Leeds Building Society now offers up to six times income mortgages to home movers and remortgagers, but experts warn borrowers to consider affordability risks carefully
A leading mortgage lender has revealed it will now offer loans of up to six times annual income, extending this facility beyond first-time buyers to include those moving home and remortgaging. However, with inflation on the rise and government finances stretched, possibly leading to further tax increases, a mortgage broker has cautioned that this might not be an opportune moment for families to add extra financial burden.
Leeds Building Society has broadened its Income Plus product range to encompass home movers and those remortgaging, not solely first-time buyers (FTBs). These customers will now also have access to borrowing up to six times their loan-to-income (LTI) ratio instead of 5.5 times LTI.
Leeds is currently providing up to six times LTI for FTBs, home movers and remortgagers with a minimum household income of £75,000. Additionally, it will advance up to 5.5 times LTI to home movers and remortgagers earning at least £50,000 annually, and FTBs with a minimum household income of £30,000.
Leeds will extend lending up to 95% loan-to-value (LTV) for FTBs and as much as 90% LTV for home movers and remortgagers. The offering will cover new builds and self-employed applicants and will be accessible on a five-year fixed rate term.
Martese Carton, Leeds Building Society director of mortgage distribution, said: “We’ve supported members into homeownership for over 150 years, but our research shows that a significant number of recent first-time buyers expect to outgrow their homes far sooner than anticipated.
“The increasing price gap between first and second properties presents a real affordability challenge. Many households need just one additional bedroom, yet the step up in price can be substantial and difficult to bridge under standard income multiples.
“By expanding our Income Plus range, we’re aiming to give next steppers greater borrowing flexibility where it’s affordable to do so, supporting more sustainable home moves and helping keep the housing market flowing.”
However, one broker has cautioned that borrowers must exercise care when stretching their borrowing capacity to the limit.
Martin Rayner, director at Compton Financial Services, a mortgage broker, said: “This is the latest example of a lender pushing affordability further, which can be great for some borrowers, but does have its risks.”
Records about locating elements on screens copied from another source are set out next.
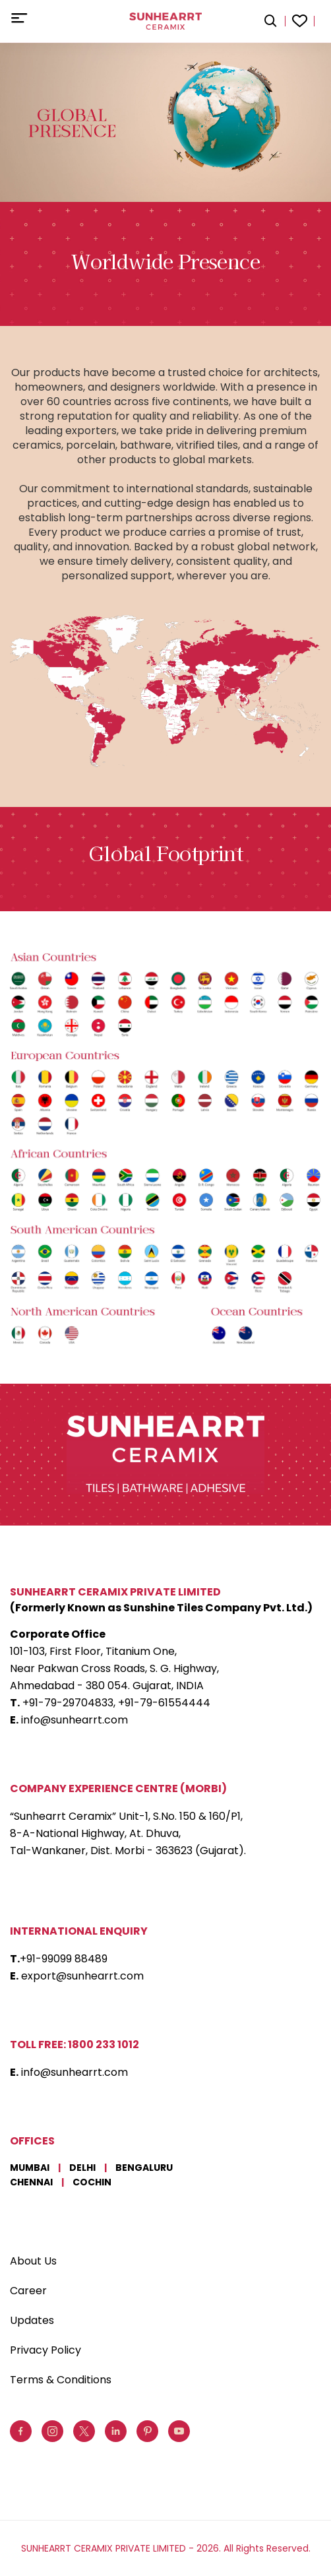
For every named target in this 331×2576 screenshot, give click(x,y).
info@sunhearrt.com (74, 1719)
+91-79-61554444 (164, 1702)
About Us (33, 2261)
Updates (32, 2320)
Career (28, 2290)
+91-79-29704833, (68, 1702)
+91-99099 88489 (63, 1958)
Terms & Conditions (60, 2379)
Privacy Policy (45, 2350)
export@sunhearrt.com (82, 1975)
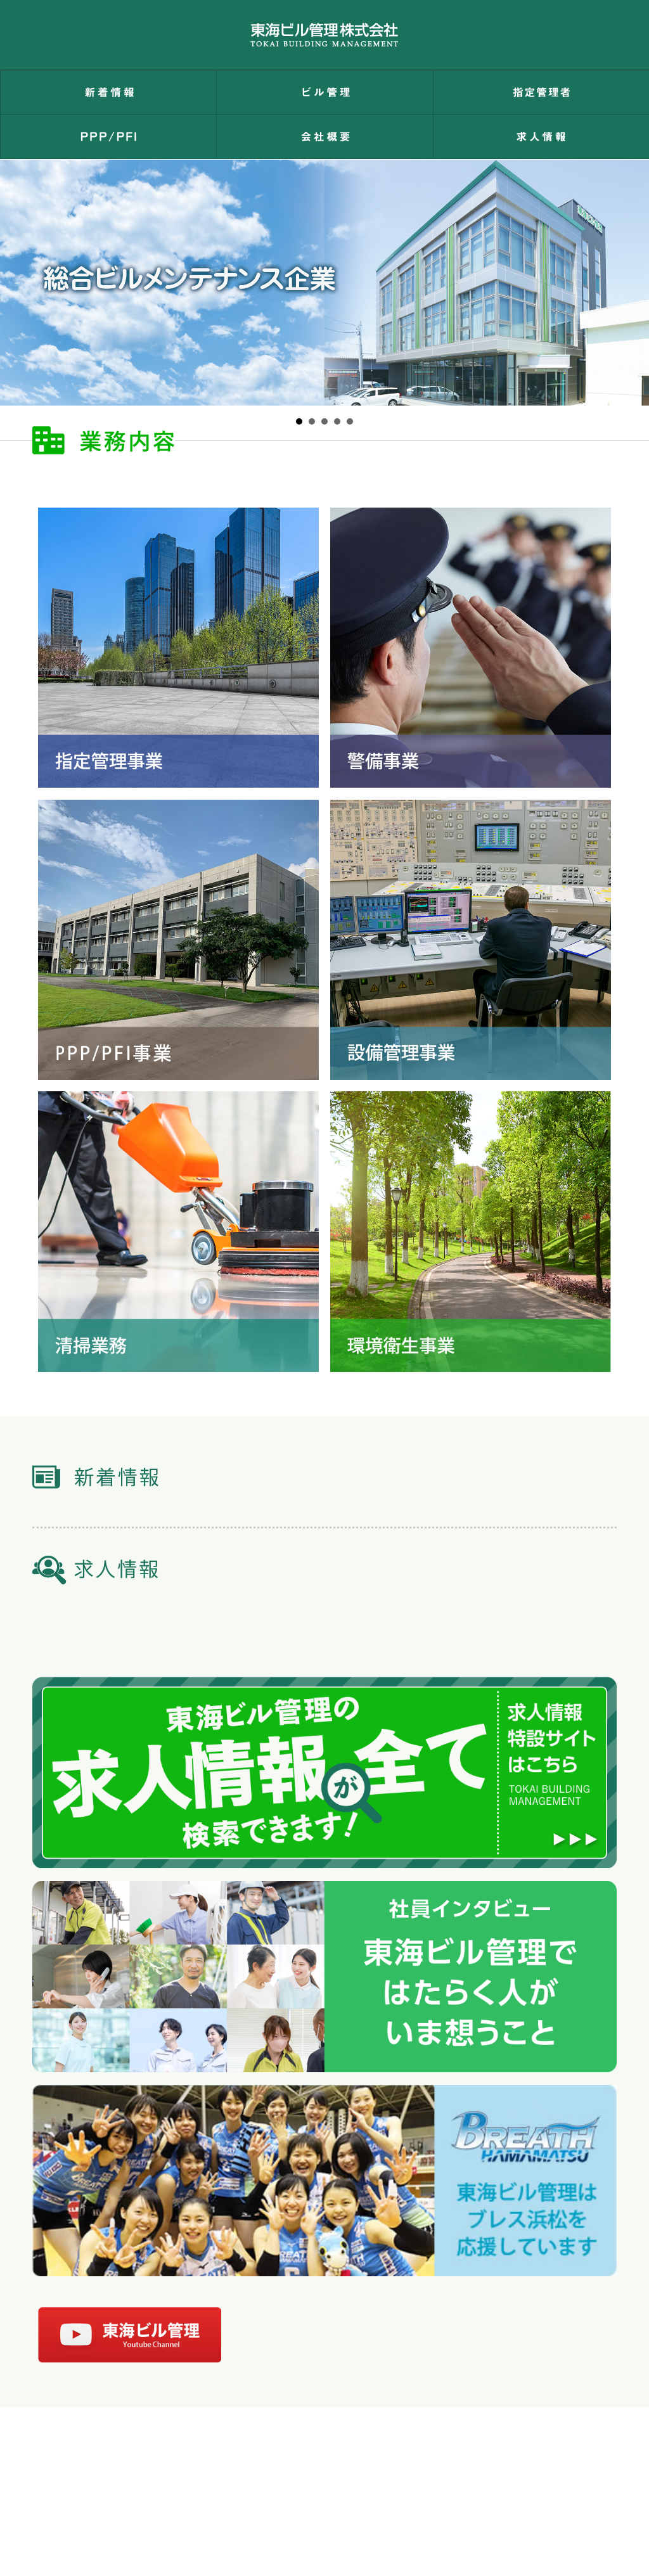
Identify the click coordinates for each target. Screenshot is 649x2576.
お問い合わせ (139, 2459)
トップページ (62, 2459)
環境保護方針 (307, 2459)
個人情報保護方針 (223, 2459)
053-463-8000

Martin noted that enhanced borrowing power could make a real difference in pricier areas of the country, but that people need to ask themselves whether they are happy to be locked in for five years.
He continued: “Yes, greater flexibility around what they can borrow will help some buyers, especially in more expensive and sought-after areas. But moving to six times income, combined with today’s higher mortgage rates due to the war in the Middle East, means significantly larger monthly repayments.
“And there’s the small matter that you are locked in for five years at a far higher rate than you could have secured just two months ago. People really do need to go into a product like this ‘eyes wide open’.
“They need to understand that early redemption charges will be payable if they need to exit the mortgage for whatever reason. Also, if the war in the Middle East ends and rates start falling again, they will have to watch on from the sidelines for the foreseeable future, as they will be locked into a far higher rate.
“I would recommend people think very carefully about this. Just because you can access six times income doesn’t mean you should – a lower mortgage may be far more sustainable.”
Martin also warned that individuals stretching their finances to the absolute limit on mortgage payments could find themselves exposed should taxes or other living expenses increase, even marginally.
He added: “Borrowers need to consider what the next five years might look like, as they will have to live with these repayments for that whole period of time. What if the Labour government increases taxes or energy bills skyrocket? Very quickly the headroom in your finances could be gone and that mortgage payment could start to feel unaffordable.
“Six times income sounds great, but your finances could be hit for six if you are impacted by costs that you cannot control. This isn’t just about getting the mortgage, it’s about being able to live with it comfortably. There’s no doubt this product will be an absolute blessing for some, but seeking advice from a broker and properly considering potential lifestyle changes with products like this has never been more important.”